In 1882 a book was published in England called The Relations of the Church to Society — Theological Essays, comprising 29 essays by Fr. Edmund James O’Reilly S.J., one of the leading theologians of his time.
This is what he wrote in one of his essays:
“We may here stop to inquire what is to be said of the position, at that time, of the three claimants, and their rights with regard to the Papacy. In the first place, there was all through, from the death of Gregory XI in 1378, a Pope — with the exception, of course, of the intervals between deaths and elections to fill up the vacancies thereby created. There was, I say, at every given time a Pope, really invested with the dignity of Vicar of Christ and Head of the Church, whatever opinions might exist among many as to his genuineness; not that an interregnum covering the whole period would have been impossible or inconsistent with the promises of Christ, for this is by no means manifest, but that, as a matter of fact, there was not such an interregnum.”
He goes on to say:
“The great schism of the West suggests to me a reflection which I take the liberty of expressing here.
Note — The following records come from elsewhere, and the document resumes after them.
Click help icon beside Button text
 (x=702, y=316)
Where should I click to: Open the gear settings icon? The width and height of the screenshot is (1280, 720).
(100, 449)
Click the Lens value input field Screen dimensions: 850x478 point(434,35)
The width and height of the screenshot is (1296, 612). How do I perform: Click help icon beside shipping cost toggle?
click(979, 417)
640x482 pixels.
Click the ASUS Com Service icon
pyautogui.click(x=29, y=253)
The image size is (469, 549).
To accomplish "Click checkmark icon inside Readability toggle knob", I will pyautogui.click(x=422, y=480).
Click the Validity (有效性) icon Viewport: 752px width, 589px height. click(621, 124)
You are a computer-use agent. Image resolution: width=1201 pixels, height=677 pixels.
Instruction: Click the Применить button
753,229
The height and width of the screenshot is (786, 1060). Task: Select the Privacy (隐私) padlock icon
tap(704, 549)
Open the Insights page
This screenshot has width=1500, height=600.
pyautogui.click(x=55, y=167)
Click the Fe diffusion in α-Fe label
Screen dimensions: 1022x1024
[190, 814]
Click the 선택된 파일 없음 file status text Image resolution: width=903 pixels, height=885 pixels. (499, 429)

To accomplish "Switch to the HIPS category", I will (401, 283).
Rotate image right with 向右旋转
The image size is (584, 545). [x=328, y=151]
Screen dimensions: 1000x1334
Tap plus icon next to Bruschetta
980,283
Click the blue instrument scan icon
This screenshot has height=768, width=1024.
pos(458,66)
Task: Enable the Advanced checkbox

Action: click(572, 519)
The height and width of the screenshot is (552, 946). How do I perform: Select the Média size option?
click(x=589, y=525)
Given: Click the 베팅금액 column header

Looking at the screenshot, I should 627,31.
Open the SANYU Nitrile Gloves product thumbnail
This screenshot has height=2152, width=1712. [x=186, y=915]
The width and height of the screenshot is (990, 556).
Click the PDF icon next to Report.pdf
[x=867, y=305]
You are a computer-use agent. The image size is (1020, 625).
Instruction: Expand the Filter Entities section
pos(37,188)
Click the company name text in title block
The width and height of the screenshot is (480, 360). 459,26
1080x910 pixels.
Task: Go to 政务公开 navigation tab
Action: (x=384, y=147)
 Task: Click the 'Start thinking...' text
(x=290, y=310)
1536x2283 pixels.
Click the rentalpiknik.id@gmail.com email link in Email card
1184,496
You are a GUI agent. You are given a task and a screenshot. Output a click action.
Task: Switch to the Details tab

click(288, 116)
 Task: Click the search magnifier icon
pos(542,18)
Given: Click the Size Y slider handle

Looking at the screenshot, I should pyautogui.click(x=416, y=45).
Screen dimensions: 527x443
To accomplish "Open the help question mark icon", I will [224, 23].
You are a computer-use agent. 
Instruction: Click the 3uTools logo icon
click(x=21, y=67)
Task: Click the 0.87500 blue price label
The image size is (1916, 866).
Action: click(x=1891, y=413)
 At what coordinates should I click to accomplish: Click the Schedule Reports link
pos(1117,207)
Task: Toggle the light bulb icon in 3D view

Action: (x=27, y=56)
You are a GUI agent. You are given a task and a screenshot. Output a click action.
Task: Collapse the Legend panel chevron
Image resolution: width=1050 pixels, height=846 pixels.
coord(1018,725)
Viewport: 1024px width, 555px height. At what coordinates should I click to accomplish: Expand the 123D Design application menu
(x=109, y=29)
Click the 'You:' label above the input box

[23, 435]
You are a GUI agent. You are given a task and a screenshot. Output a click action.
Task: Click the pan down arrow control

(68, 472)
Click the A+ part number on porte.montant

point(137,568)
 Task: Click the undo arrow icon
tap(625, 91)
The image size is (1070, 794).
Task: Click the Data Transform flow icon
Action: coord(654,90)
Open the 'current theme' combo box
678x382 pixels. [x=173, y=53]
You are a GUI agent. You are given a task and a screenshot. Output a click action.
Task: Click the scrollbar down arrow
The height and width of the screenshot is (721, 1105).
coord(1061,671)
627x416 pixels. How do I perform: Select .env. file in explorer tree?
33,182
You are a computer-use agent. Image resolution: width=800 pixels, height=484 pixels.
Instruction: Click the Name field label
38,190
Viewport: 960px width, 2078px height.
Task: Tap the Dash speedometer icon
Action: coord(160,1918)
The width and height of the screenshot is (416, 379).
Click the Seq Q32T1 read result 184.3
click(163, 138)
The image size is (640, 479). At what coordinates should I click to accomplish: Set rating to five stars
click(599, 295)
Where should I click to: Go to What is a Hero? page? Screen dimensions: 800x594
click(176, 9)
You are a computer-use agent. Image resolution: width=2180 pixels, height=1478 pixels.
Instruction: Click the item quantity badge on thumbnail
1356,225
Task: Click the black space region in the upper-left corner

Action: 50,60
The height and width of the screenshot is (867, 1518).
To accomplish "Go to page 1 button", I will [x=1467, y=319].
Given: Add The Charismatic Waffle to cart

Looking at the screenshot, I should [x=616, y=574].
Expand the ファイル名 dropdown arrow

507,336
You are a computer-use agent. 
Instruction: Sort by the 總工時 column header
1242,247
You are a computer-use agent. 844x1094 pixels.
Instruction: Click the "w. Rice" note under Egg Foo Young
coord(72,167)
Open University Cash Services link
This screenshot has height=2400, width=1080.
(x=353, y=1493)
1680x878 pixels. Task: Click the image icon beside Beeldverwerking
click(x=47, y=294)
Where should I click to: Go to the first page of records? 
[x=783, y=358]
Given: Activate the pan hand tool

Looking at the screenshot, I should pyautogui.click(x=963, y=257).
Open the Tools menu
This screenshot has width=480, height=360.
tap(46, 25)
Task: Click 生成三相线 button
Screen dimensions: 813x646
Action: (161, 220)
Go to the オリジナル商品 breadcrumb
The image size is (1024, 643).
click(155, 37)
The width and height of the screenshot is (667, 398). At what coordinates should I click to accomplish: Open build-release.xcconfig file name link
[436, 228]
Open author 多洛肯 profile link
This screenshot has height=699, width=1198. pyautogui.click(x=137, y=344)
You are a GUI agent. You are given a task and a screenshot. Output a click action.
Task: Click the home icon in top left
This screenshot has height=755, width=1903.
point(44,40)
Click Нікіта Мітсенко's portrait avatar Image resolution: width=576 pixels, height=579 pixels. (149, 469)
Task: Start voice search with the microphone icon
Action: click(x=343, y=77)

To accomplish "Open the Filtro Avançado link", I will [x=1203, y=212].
If this schism had not occurred, the hypothesis of such a thing happening would appear to many chimerical. They would say it could not be; God would not permit the Church to come into so unhappy a situation. Heresies might spring up and spread and last painfully long, through the fault and to the perdition of their authors and abettors, to the great distress too of the faithful, increased by actual persecution in many places where the heretics were dominant. But that the true Church should remain between thirty and forty years without a thoroughly ascertained Head, and representative of Christ on earth, this would not be. Yet it has been; and we have no guarantee that it will not be again, though we may fervently hope otherwise. What I would infer is, that we must not be too ready to pronounce on what God may permit. We know with absolute certainty that He will fulfil His promises; not allow anything to occur at variance with them; that He will sustain His Church and enable her to triumph over all enemies and difficulties; that He will give to each of the faithful those graces which are needed for each one’s service of Him and attainment of salvation, as He did during the great schism we have been considering, and in all the sufferings and trials which the Church has passed through from the beginning. We may also trust He will do a great deal more than what He has bound Himself to by His promises. We may look forward with a cheering probability to exemption for the future from some of the troubles and misfortunes that have befallen in the past. But we, or our successors in future generations of Christians, shall perhaps see stranger evils than have yet been experienced, even before the immediate approach of that great winding up of all things on earth that will precede the day of judgment. I am not setting up for a prophet, nor pretending to see unhappy wonders, of which I have no knowledge whatever. All I mean to convey is that contingencies regarding the Church, not excluded by the Divine promises, cannot be regarded as practically impossible, just because they would be terrible and distressing in a very high degree.”
SO, to sum up Cantarella:
Even if the Church were reduced to a handful of laity and bishops, all operating on supplied jurisdiction, she would not cease to exist.
1. She possesses the Papacy potentially. She could designate a Bishop to take the office who would then restore ordinary jurisdiction and Positive teaching authority.
2. It is indeed possible to go for a very long time without knowing where the true Pope is. During this time, the Church herself supplies jurisdiction to those bishops who take emergency action for the salvation of souls.
3. She retains her Ordinary Universal Magisterium PASSIVELY through the common faith of all the bishops and the faithful, which faith, even without a Pontiff, cannot fail. For Christ himself directs her from heaven.
It is precisely for THESE reasons that the idea of heresy on the part of the Sedevacantists is untenable, because the theologians indicate to us that we can survive this.